### PROBLEM TO WORK ON
For the records below, tally the lines that include the word "will" and report the number alone.

### RECORDS TO PROCESS
■ ■ ■ ■
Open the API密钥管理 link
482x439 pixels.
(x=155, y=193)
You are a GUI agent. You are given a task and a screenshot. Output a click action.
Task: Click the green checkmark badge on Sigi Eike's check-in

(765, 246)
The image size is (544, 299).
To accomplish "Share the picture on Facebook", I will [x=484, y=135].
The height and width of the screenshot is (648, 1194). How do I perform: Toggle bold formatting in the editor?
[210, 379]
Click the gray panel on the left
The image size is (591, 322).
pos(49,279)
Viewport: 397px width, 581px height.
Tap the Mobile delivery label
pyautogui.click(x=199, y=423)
■ ■ ■ ■
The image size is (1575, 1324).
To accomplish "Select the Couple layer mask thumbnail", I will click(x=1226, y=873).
■ ■ ■ ■
### EXERCISE RESPONSE
2